Stigmatizing IP in the Political Discourse
In its penultimate form, the USMCA called for each country to provide at least 10 years of data exclusivity for biologics, which kicks in once the innovator submits the data to the government for approvals. This data would under any other circumstance be business proprietary information that was held secret but is being released to prove that the drug in question is efficacious and safe.
The U.S. Trade Representative offered a ratchet down provision relative to biologic exclusivity whereby if Congress did decrease protections in the United States from the currently available 12 years of data exclusivity protection to the minimum 10 years under the Agreement, then Mexico and Canada could similarly ratchet down their data exclusivity protections under the Agreement in similar fashion. For a time, this compromise seemed to be the likely solution, but obviously in the end did not satisfy Speaker Pelosi and House Democrats.
Not only did the President and Speaker fail to achieve a good agreement or reasonable compromise on data exclusivity for biologics but what they have achieved damages the political will around IP by stigmatizing protections for innovations in the United States, making them politically untenable. Data exclusivity in any real or responsible form is now a political hot potato, which, entering an election year where campaign rhetoric can already be expected to be imprecise, is likely to lead to such vilification of intellectual property that it will only make it harder for innovators in all areas of technology to succeed.

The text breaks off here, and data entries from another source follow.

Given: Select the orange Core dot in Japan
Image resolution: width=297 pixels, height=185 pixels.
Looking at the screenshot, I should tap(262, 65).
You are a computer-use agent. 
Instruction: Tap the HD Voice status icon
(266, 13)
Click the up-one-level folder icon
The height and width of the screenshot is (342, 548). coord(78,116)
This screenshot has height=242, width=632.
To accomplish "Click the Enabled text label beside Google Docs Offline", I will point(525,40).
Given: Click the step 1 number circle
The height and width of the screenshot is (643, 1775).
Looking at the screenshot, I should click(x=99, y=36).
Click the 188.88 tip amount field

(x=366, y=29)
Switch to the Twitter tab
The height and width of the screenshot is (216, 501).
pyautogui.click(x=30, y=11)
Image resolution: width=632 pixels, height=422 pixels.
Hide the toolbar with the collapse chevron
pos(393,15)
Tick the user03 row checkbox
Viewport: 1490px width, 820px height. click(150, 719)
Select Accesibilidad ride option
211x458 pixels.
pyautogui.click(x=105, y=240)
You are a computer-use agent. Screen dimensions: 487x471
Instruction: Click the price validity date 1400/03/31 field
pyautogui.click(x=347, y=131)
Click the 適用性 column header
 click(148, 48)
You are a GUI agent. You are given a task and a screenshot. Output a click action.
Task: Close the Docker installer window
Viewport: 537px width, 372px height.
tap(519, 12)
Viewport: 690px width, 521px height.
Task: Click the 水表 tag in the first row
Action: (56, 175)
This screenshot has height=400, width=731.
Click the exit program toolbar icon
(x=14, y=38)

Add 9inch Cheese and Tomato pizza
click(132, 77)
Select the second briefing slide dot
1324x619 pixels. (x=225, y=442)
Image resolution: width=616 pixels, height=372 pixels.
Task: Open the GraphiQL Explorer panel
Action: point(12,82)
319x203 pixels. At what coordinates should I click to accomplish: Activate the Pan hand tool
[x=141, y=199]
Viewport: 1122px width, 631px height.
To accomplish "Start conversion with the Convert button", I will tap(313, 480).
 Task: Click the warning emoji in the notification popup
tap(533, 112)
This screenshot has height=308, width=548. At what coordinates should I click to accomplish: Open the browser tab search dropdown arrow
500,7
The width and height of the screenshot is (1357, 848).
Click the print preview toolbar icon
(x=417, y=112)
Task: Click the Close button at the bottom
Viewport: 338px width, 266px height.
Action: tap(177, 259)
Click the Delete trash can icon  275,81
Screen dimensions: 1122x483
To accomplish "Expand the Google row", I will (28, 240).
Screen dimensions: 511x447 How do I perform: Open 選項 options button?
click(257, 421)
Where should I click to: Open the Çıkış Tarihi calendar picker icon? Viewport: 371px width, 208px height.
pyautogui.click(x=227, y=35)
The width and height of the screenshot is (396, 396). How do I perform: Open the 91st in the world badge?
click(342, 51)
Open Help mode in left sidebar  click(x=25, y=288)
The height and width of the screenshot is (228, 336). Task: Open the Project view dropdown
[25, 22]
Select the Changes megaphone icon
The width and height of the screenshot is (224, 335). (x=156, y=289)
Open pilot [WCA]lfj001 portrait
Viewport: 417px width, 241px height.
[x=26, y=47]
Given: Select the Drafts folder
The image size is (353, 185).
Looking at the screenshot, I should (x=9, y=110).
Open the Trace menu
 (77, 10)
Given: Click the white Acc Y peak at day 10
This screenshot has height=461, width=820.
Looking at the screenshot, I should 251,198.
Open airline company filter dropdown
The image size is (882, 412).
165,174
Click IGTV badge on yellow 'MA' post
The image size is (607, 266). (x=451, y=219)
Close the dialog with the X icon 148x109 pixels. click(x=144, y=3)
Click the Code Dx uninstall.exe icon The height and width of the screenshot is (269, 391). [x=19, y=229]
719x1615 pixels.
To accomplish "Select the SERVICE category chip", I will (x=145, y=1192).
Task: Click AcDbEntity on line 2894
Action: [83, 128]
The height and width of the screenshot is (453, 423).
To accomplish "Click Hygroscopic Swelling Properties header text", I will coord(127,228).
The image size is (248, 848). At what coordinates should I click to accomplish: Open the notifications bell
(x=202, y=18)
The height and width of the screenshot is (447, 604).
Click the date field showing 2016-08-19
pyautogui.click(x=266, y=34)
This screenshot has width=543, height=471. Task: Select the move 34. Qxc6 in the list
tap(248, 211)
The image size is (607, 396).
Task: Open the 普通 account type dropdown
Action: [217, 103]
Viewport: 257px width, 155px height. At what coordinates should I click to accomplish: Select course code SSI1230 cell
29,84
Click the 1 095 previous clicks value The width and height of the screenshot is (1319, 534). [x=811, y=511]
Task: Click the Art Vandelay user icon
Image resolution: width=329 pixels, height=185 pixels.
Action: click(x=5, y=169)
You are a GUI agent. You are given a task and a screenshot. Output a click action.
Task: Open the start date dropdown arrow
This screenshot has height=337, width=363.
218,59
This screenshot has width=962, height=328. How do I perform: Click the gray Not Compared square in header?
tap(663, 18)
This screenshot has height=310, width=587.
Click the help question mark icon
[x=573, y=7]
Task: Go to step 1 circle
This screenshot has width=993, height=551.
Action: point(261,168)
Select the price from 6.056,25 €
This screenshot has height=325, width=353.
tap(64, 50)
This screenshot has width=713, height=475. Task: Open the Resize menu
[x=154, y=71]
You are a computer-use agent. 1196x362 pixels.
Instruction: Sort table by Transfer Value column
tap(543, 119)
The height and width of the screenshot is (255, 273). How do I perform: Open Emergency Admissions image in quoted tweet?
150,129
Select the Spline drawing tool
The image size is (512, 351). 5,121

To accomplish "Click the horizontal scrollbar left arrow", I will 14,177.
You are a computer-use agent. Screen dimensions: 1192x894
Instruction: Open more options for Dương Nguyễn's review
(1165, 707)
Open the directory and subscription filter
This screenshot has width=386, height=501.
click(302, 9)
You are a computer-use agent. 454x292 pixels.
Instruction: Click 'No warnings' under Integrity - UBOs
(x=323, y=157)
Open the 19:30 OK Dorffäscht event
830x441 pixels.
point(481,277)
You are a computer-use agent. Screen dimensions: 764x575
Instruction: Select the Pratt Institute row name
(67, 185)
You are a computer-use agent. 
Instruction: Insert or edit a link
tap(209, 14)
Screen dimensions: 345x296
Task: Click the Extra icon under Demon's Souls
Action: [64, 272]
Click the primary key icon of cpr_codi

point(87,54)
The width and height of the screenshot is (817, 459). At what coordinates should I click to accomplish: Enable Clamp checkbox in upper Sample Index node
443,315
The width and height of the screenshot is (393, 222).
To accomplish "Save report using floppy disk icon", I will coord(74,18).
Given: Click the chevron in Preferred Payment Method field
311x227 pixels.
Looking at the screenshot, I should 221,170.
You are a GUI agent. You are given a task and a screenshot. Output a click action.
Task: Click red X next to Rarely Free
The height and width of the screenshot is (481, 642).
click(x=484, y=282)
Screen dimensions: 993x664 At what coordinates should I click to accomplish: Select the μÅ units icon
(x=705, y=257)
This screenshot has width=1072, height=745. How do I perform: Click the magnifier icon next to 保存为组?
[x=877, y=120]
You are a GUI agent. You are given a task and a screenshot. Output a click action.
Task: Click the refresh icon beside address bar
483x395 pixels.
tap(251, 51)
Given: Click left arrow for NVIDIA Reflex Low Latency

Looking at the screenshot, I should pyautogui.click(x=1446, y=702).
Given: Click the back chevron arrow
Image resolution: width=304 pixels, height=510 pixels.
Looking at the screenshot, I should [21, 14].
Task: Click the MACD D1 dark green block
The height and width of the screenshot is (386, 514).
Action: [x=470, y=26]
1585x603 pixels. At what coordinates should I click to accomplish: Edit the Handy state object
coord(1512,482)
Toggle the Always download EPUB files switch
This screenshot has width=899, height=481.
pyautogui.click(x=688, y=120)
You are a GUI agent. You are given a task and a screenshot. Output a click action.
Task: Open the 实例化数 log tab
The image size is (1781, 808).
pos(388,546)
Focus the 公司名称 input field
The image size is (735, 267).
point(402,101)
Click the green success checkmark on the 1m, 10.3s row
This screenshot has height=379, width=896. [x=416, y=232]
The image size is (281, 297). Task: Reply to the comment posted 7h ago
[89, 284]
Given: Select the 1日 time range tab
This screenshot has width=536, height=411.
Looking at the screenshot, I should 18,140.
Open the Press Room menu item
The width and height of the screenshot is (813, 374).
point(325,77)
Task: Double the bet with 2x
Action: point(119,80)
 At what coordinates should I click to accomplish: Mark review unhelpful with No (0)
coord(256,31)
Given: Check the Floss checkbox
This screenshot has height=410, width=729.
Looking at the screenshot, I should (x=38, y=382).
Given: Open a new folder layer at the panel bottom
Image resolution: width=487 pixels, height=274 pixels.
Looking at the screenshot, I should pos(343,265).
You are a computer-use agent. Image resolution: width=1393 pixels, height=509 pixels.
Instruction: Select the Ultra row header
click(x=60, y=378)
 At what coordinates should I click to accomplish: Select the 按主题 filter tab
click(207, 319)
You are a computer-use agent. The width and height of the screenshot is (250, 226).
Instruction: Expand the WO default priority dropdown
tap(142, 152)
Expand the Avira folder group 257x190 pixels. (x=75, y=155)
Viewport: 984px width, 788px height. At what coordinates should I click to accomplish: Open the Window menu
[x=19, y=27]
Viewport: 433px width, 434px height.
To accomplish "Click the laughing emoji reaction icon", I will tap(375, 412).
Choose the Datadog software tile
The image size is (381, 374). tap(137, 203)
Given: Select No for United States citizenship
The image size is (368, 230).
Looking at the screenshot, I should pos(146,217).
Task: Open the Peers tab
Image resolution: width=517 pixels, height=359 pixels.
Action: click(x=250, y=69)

Aside from the USMCA’s removal of data exclusivity being the wrong move to encourage medical innovation, it also sends the wrong message both domestically and internationally relating to intellectual property rights generally. This is another example of death by a thousand cuts for innovators and intellectual property owners and represents the further stigmatization of intellectual property rights in the public discourse.
The failure of the USMCA to deliver intellectual property protections for biologics is a missed opportunity to demand that our closest neighbors live up to higher standards. Negotiating with reluctant trade partners around the world will become all the more difficult.